When State Farm’s bank opened 20 years ago, the industry buzz was all about convergence and one-stop shopping for customers. Banks, investment houses, and insurance companies all competed to start new lines of business in the hope they could serve customers and grow the business with cross-platform products.
“One-stop shopping has never really produced quite the synergies that seemed to be promised in the first place,” said Steven Weisbart, senior vice president and chief economist at the Insurance Information Institute, an industry-funded think tank. “Some companies did better than others. But as an overriding principal, disappointing is probably a good term. Not necessarily a failure. But it certainly did not identify a boost in market share or operational savings or almost anything you’d expect going in.”

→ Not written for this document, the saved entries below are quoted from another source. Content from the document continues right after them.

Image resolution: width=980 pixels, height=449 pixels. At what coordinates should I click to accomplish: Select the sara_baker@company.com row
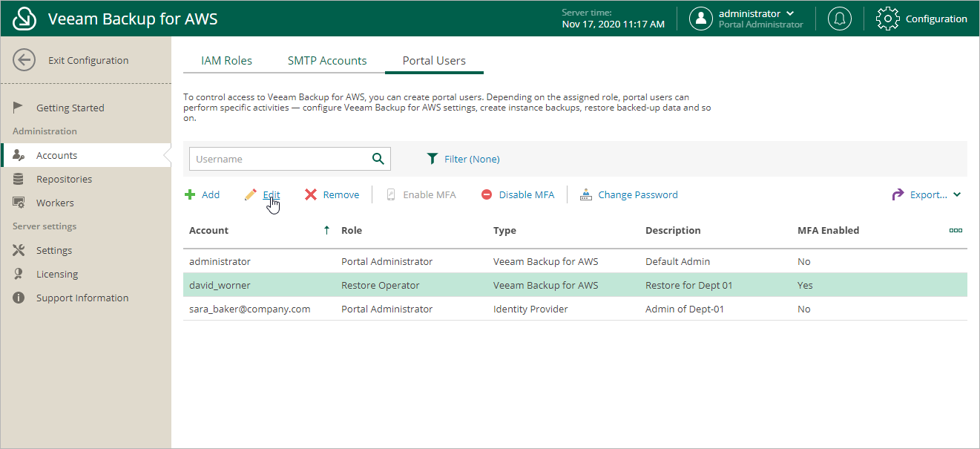coord(249,309)
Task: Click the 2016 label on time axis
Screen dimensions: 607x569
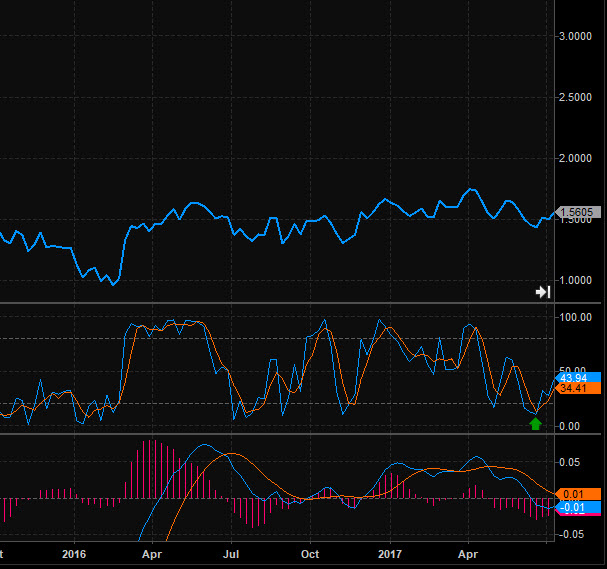Action: (x=75, y=553)
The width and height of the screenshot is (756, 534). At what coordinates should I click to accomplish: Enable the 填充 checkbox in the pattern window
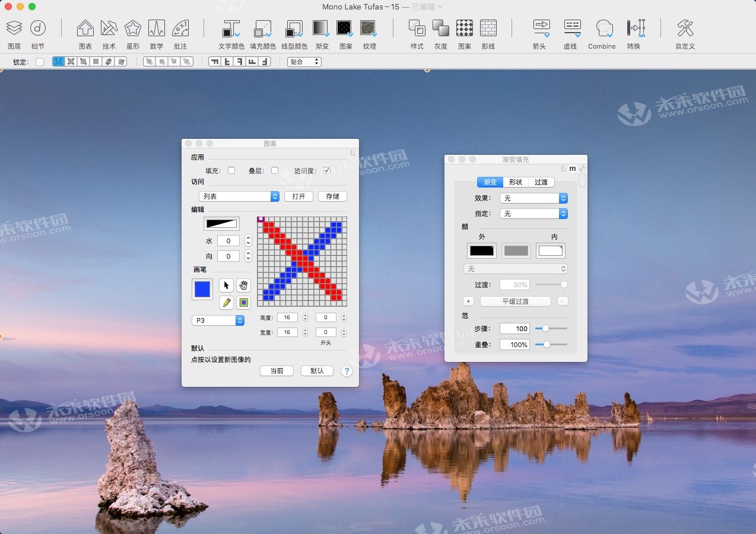pos(231,170)
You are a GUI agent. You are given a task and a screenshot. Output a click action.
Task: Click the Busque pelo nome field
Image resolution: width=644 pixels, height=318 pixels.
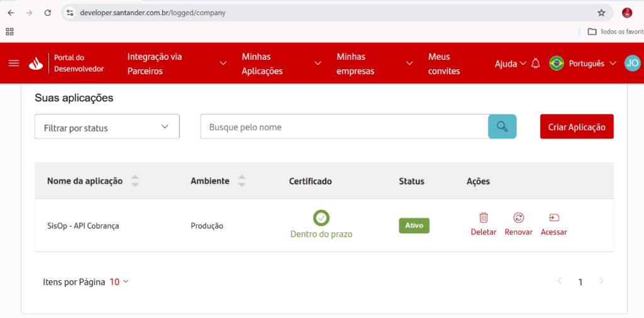[x=343, y=127]
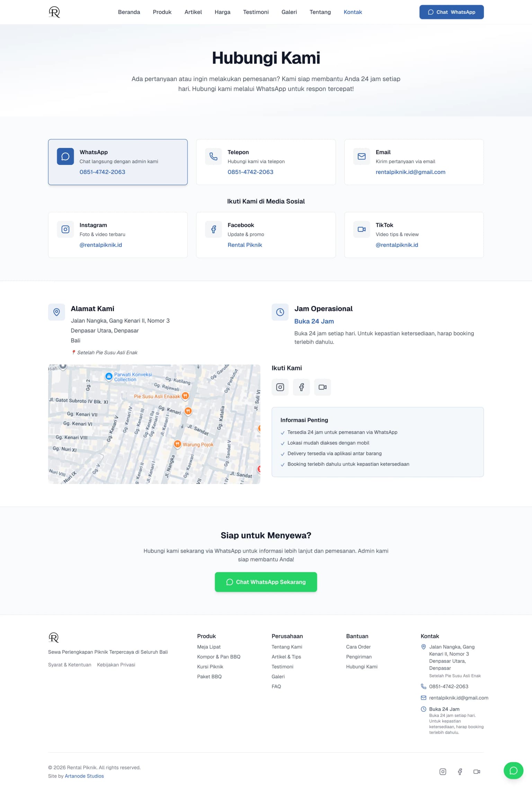Open the Artanode Studios link

pos(84,776)
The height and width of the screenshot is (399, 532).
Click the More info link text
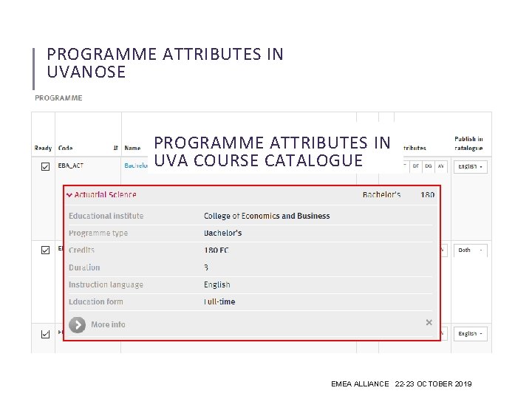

Today, insurance companies are trying to crack the code for reaching millennials. They’re also facing increased competition from insurtech startups.
“The insurance industry has been—maybe like many others—slow to figure out what it is that people under 35 want to use as ways to interact,” Weisbart said.
He added: “The carryover of brand was generally thought by consumers not to be all that useful. People like to make their own choices. And so choosing an insurance company and choosing a bank, you might not necessarily want that sitting on your doorstep. In the aggregate, it’s not a frequent success.”
Another shift was the passage of the Dodd-Frank Act in the wake of the Great Recession, leading to additional regulation of banks, Weisbart said. So companies weren’t seeing the types of results they expected, while facing more regulation for doing so, he said.
“What’s brought it back to a question is the onset of the possibility of a major global recession, with its concomitant strains on the financial system. And once the financial system is strained, then regulators get all hot and bothered, and all of the unpleasant follow-on activities of that kind that maybe managements are not eager to undergo.”